In the 1950s, according to Joseph T. Jockel, chair of Canadian Studies at St. Lawrence University, NORAD and Canada's role were crucial.

But over the years, the importance of Canada to the United States has declined sharply, mainly due to the shift in weaponry from bombers to ballistic missiles.

Advances in technology have diminished Canada's importance to continental defence.

Today, the number of NORAD aircraft standing on alert in Canada for air defence purposes, for example, is four, Jockel told his Strategic Studies audience: two jets on each coast, he said. And the radar network is ''a shell" he added: ''a peripheral system."

''Further, no system to detect or track ballistic missiles has ever been located in Canada or operated by the Canadian forces," he said.

Put bluntly, the United States does not need NORAD, Jockel said.

Canada, however, does, if only because its participation demonstrates a commitment to partnership, thereby ensuring Canadian access to Washington's intelligence and decision-making processes.

Equally blunt, Jockel notes that without Canadian participation in the NMD, NORAD will dissolve.

''And Canada just won't matter as much in Washington anymore," he said.

But if Canada is today so unnecessary to U.S. defence, why then is there mounting pressure for Ottawa to support the National Missile Defence initiative?

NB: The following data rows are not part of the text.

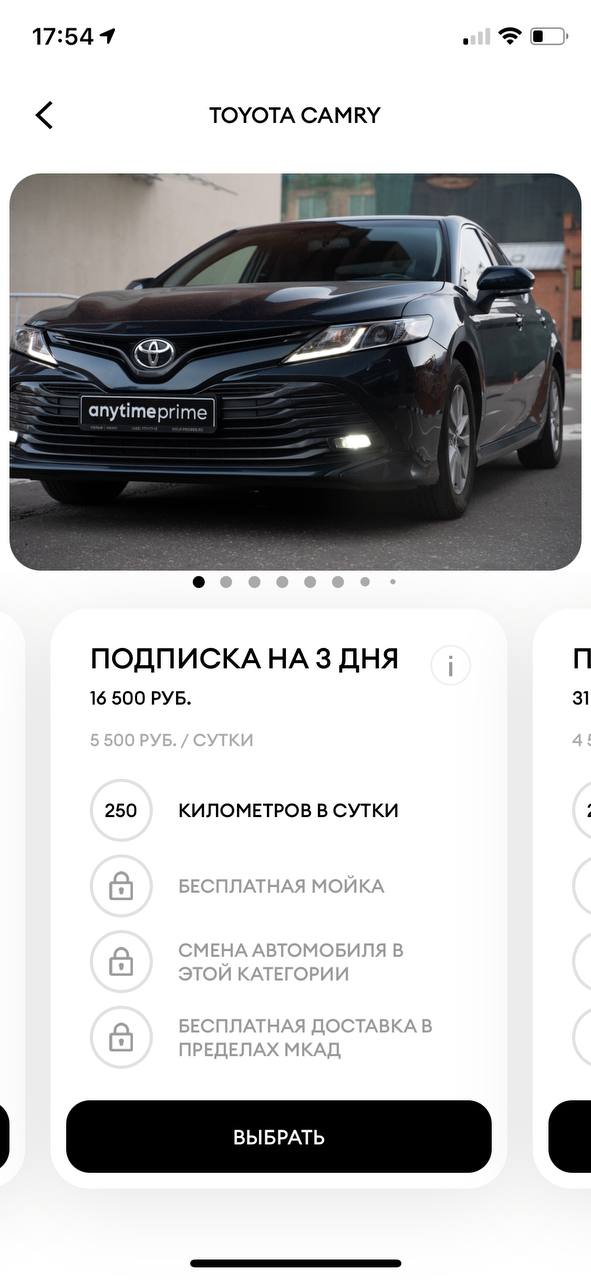Tap БЕСПЛАТНАЯ МОЙКА option text
Image resolution: width=591 pixels, height=1280 pixels.
point(281,886)
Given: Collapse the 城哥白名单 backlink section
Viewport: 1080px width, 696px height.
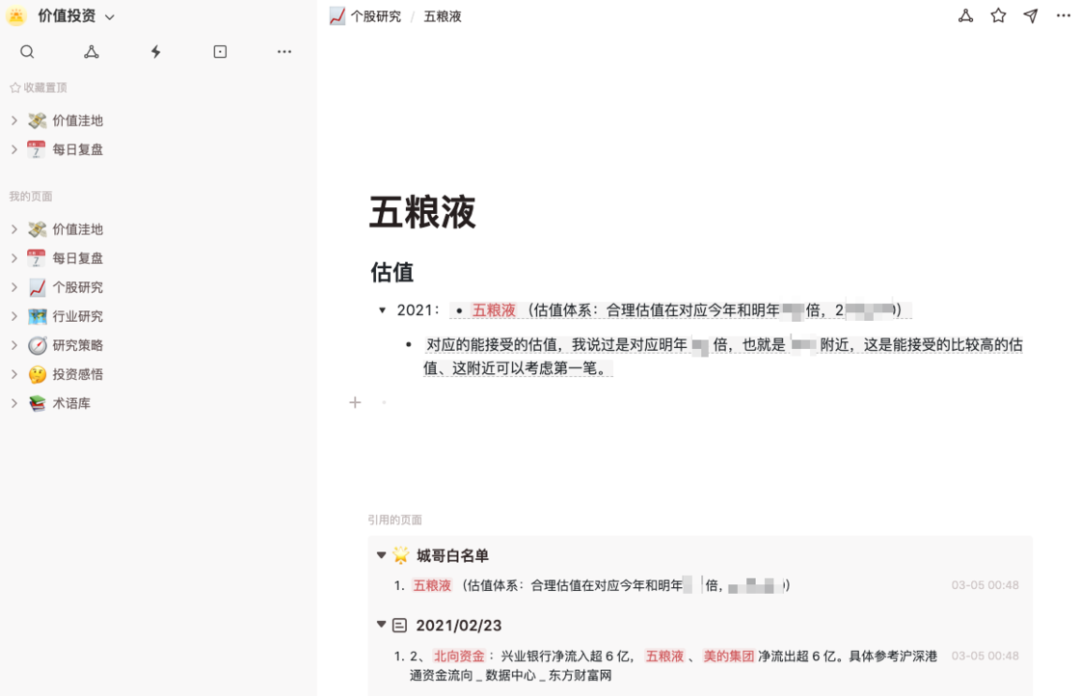Looking at the screenshot, I should (x=380, y=556).
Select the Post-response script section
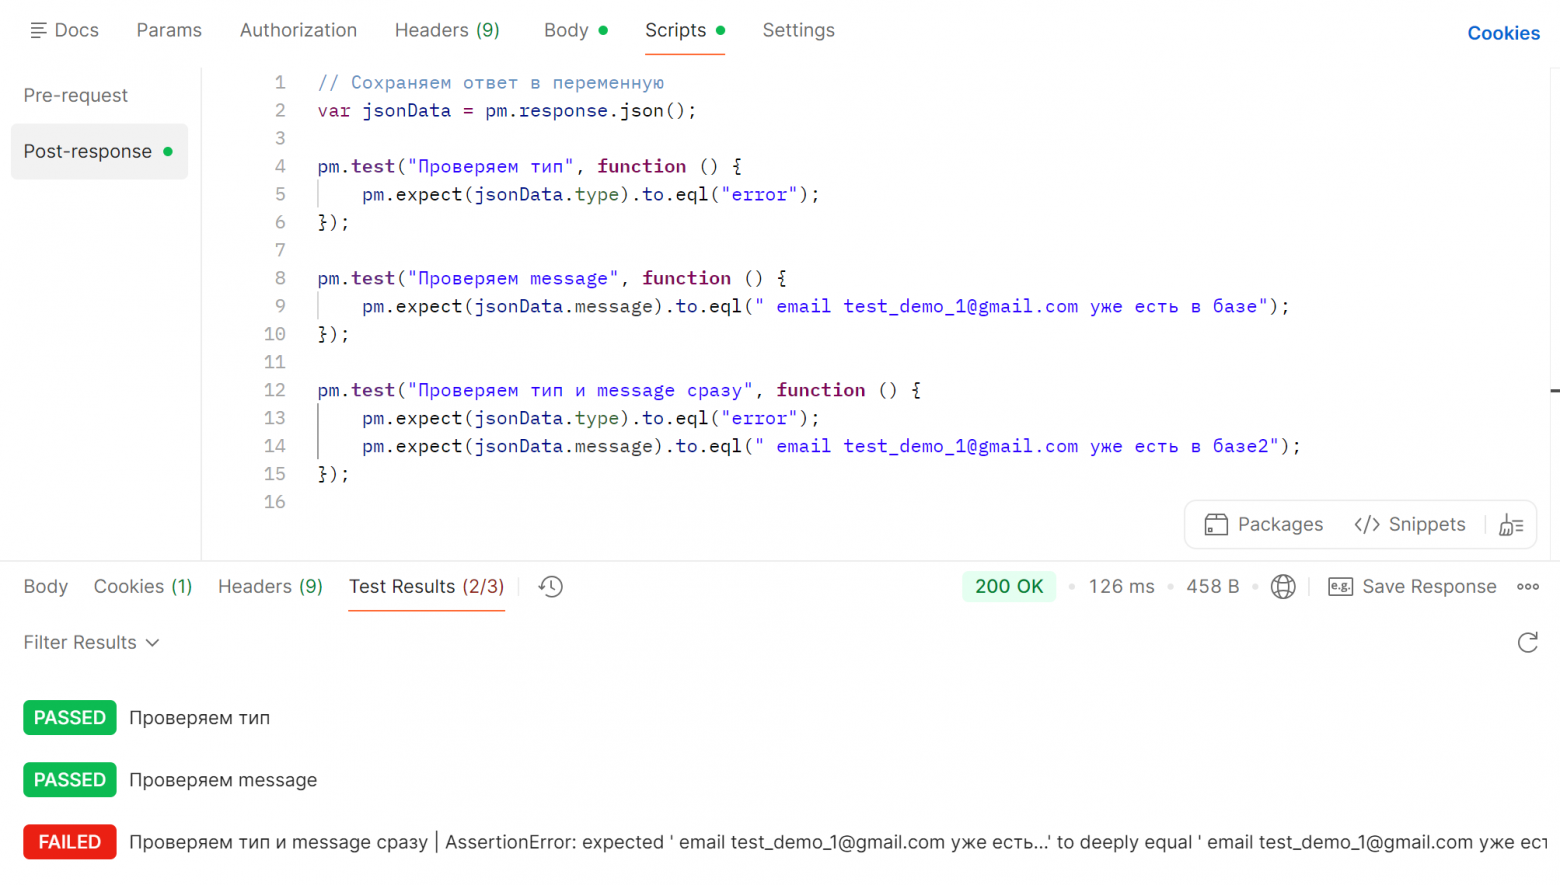 [88, 152]
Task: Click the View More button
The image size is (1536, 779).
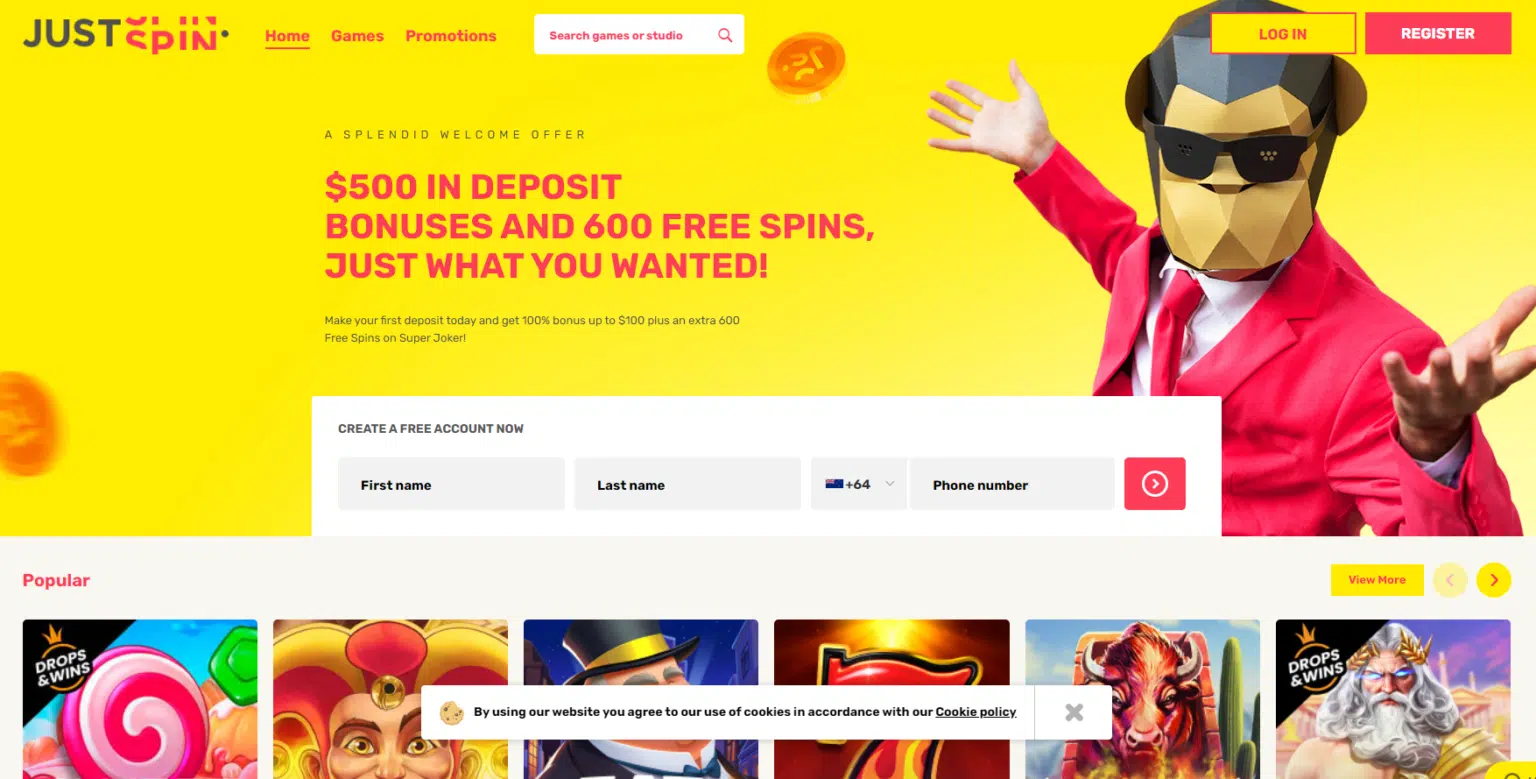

''We would be deluding ourselves if we thought the U.S. needs us for our money, our technology or our personnel," says Peter Saracino, a Canadian at the Centre for Non-proliferation Studies in California.

Canada's endorsement of NMD would mean international credibility for the United States.

''If Canada, a member of NATO and the G7 signs up to it, then it becomes harder for Britain, Germany and anybody else to say no."

The end of another war, the Cold War, was supposed to be a harbinger of peace and stability. But the breakup of the Soviet Union and the decline of Russia introduced the era of the sole superpower, the United States. And that changed things.

''Now, in the absence of any worthy adversary, the United States has much less need to engage in reality testing," observes defence analyst Pike.

''Consequently, it can do things that are convenient for domestic reasons pretty much without reference to what the rest of the world thinks or does.

''That's the whole point of being a superpower: You can do anything you want to."